Your assignment:
What you return must be the lines of the data that hold the word "computer".
———
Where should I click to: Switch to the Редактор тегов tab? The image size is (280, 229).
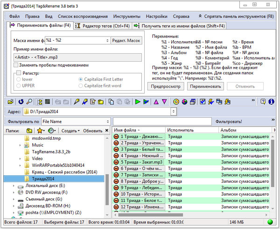(x=102, y=26)
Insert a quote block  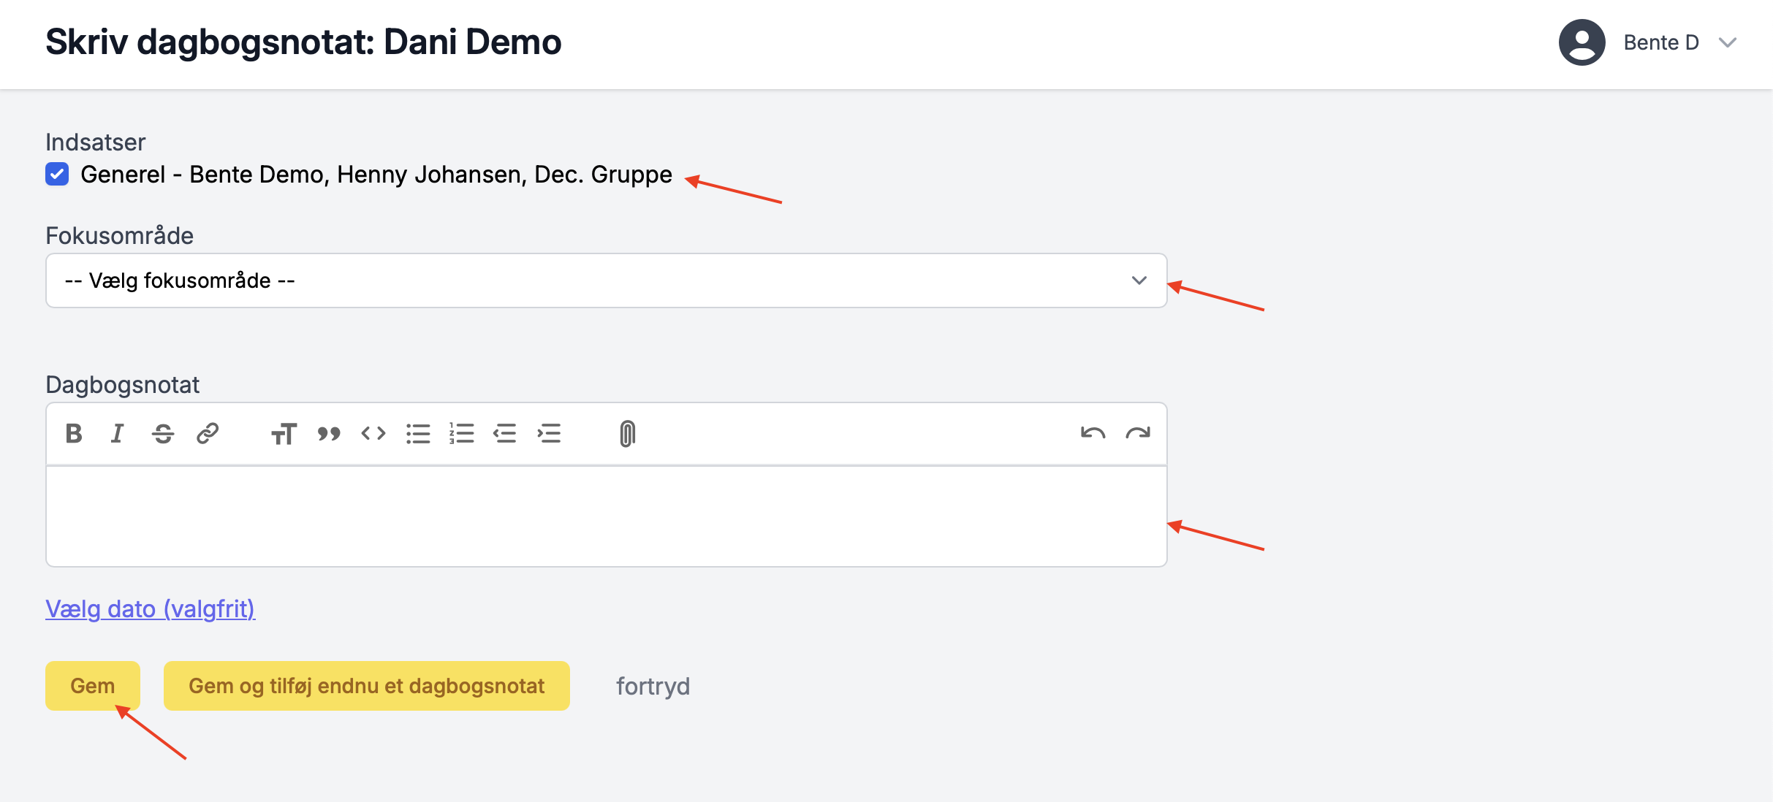[329, 434]
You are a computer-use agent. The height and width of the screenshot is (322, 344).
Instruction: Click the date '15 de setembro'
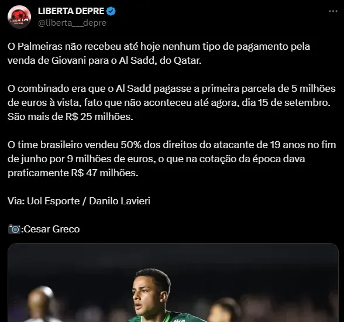(x=294, y=102)
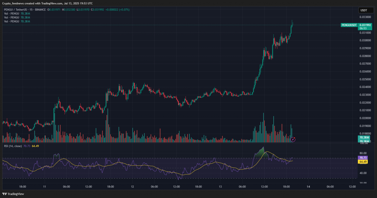The height and width of the screenshot is (198, 377).
Task: Click the date label 11 on time axis
Action: 44,187
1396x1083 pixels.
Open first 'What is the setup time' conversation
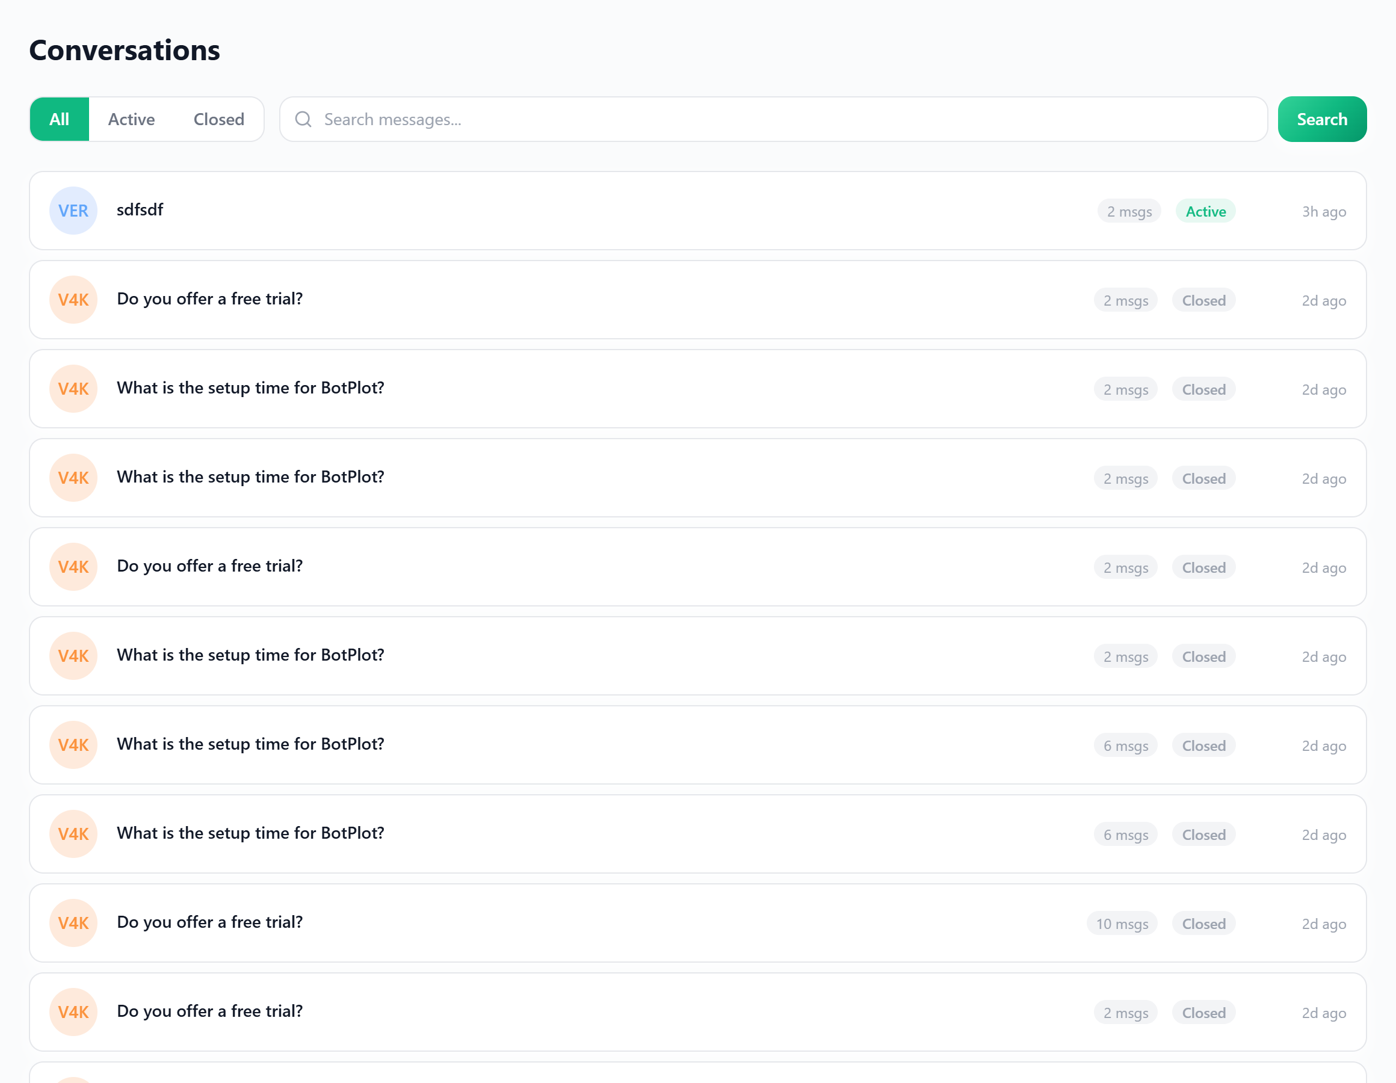point(251,387)
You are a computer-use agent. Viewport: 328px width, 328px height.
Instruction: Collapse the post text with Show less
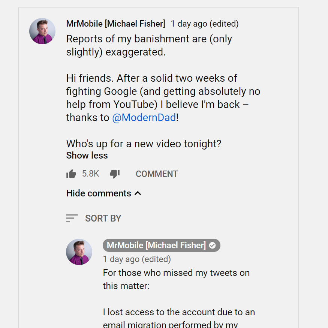click(x=87, y=156)
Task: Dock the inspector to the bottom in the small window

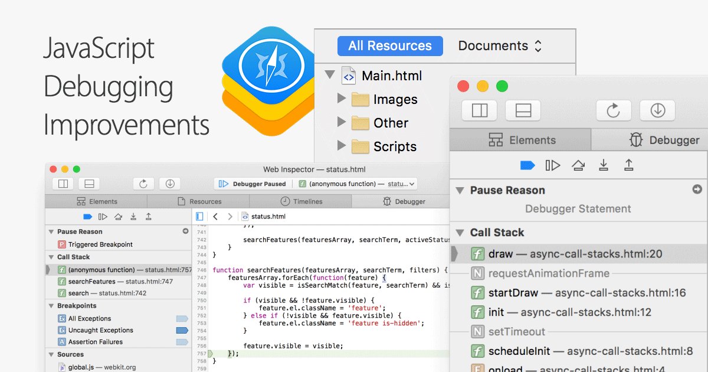Action: (x=90, y=184)
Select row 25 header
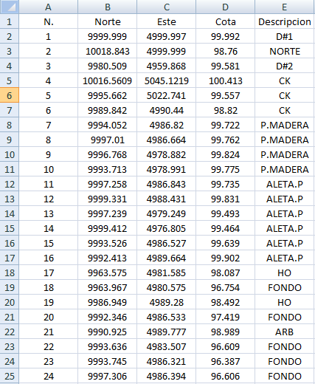 (10, 376)

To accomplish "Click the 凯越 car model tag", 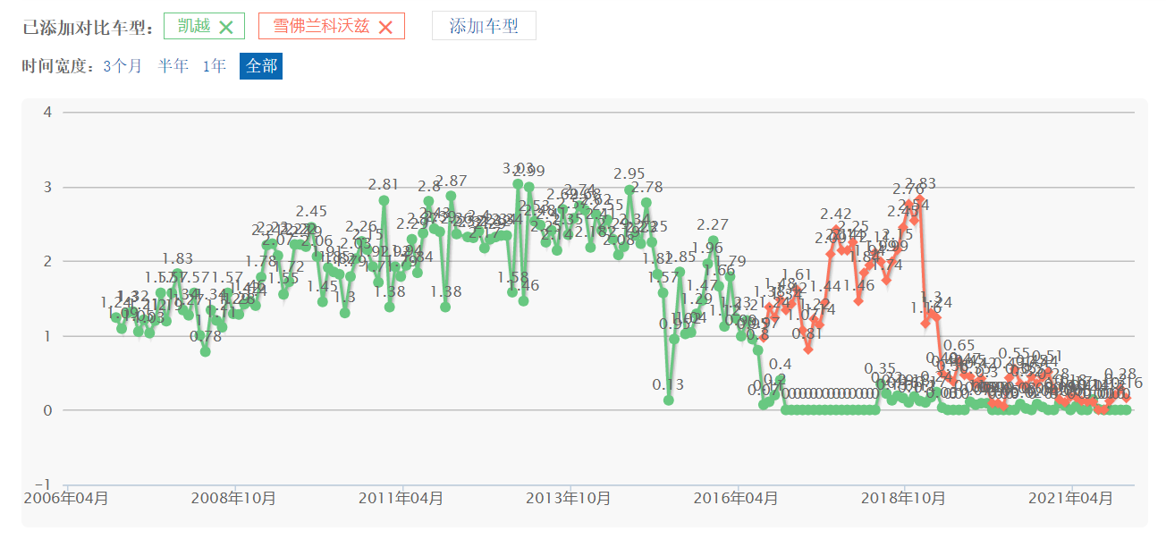I will point(194,26).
———
Solution:
You are a computer-use agent. The height and width of the screenshot is (322, 344).
You are a computer-use agent. Viewport: 328px width, 328px height.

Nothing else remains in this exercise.